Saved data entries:
- - -

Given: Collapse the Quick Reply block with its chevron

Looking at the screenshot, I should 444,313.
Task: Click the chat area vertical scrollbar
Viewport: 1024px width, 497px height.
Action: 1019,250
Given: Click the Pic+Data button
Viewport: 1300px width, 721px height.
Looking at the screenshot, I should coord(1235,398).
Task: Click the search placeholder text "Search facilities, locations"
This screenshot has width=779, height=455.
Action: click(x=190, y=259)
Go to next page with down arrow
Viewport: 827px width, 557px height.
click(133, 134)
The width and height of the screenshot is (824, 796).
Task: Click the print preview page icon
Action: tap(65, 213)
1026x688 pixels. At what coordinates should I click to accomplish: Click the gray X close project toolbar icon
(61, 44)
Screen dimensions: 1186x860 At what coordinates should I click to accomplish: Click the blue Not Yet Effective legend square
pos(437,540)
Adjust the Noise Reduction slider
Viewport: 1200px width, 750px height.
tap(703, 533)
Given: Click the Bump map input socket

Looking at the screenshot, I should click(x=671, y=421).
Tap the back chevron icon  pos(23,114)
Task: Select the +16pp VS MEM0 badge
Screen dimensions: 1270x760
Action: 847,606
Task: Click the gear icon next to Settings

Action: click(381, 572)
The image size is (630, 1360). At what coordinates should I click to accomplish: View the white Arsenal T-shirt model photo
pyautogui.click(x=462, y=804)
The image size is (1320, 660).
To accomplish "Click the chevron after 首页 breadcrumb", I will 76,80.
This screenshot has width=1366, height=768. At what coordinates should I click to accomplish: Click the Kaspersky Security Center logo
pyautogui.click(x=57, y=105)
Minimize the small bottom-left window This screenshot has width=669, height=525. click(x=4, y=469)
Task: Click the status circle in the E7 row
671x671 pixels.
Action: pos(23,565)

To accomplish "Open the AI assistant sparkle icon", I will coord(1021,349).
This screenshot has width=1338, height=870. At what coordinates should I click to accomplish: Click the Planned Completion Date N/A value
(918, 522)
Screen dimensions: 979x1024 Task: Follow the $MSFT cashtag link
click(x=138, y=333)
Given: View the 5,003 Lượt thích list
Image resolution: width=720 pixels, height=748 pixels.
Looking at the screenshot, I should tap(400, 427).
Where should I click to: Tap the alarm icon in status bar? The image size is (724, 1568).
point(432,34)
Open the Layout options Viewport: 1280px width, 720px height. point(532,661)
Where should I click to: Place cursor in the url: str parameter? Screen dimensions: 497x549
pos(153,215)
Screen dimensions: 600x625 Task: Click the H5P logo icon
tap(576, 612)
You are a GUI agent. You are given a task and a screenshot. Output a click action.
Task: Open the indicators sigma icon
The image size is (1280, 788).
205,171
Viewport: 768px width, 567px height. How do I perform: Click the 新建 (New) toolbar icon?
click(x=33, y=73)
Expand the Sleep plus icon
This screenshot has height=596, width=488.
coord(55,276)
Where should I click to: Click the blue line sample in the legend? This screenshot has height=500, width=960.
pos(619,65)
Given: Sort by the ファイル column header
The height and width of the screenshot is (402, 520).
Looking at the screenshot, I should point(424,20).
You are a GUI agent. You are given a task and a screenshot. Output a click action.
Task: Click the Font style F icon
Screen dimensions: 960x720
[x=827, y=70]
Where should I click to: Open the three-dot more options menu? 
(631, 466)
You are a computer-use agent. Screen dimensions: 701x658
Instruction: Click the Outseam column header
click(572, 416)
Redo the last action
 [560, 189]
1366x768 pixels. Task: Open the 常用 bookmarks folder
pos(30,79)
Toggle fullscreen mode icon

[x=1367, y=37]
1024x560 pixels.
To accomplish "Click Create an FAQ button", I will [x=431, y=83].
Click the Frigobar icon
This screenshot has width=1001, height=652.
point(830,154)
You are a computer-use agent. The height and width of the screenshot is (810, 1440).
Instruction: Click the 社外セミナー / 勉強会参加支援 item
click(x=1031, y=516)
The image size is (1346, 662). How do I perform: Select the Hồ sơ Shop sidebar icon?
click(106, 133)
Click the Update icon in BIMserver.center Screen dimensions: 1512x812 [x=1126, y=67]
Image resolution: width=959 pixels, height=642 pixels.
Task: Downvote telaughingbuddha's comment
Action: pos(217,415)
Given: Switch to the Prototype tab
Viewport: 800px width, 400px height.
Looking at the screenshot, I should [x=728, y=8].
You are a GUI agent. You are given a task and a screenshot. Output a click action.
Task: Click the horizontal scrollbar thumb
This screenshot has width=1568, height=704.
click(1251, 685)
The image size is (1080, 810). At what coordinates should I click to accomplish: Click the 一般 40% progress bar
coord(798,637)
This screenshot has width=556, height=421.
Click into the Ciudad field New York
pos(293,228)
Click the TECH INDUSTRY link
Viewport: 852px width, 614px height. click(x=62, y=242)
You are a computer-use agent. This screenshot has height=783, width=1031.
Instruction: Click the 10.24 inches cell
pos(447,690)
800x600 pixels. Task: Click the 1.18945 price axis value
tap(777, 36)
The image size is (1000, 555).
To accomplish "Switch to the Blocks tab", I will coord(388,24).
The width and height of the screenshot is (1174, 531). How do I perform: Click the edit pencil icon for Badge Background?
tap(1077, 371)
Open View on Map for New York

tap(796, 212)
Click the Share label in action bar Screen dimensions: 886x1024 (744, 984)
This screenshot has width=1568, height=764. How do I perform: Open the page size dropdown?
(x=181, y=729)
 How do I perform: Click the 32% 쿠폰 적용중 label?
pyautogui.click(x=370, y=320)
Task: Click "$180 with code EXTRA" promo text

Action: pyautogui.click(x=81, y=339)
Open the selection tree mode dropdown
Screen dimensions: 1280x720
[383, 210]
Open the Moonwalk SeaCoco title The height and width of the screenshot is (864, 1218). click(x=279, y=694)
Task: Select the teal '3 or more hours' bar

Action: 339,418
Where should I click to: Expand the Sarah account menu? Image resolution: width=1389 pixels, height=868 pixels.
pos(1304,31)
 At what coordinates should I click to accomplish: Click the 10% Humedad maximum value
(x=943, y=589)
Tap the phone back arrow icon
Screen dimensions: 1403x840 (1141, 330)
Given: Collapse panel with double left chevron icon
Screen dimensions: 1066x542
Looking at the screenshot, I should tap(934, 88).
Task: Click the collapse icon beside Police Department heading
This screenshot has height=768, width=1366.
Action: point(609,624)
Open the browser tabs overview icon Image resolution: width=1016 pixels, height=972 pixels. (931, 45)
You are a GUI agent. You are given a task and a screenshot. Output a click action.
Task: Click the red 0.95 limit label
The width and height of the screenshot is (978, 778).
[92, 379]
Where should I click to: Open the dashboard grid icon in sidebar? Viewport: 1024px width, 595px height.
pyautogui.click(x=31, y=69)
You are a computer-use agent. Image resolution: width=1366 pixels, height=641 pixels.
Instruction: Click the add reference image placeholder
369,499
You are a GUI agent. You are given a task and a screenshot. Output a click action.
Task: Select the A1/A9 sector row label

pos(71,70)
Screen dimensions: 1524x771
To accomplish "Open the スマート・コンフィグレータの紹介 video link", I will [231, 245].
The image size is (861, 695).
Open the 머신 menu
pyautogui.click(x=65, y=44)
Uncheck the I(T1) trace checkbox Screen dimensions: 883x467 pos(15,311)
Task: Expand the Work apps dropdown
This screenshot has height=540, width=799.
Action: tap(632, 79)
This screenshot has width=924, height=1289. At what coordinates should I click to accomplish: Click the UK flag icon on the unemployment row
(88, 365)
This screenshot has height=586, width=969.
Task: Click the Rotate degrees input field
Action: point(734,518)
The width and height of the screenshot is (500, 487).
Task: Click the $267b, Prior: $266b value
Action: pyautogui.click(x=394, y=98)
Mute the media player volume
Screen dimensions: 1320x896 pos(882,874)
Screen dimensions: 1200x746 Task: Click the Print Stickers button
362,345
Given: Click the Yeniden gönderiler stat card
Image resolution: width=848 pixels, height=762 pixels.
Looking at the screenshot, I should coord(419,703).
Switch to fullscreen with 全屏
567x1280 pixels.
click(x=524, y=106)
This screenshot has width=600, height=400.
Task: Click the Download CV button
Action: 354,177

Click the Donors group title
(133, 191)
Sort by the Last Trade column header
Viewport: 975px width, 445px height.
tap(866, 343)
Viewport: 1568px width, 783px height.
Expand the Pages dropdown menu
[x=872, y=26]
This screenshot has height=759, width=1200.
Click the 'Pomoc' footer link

- - -

* **WHAT TO DO**
Each line from the top of the entries above through the line containing "Task: Click the search" must be transcribed exactly, and no other line may appear.

* **EXPECTED OUTPUT**
Given: Collapse the Quick Reply block with its chevron

Looking at the screenshot, I should 444,313.
Task: Click the chat area vertical scrollbar
Viewport: 1024px width, 497px height.
Action: 1019,250
Given: Click the Pic+Data button
Viewport: 1300px width, 721px height.
Looking at the screenshot, I should coord(1235,398).
Task: Click the search placeholder text "Search facilities, locations"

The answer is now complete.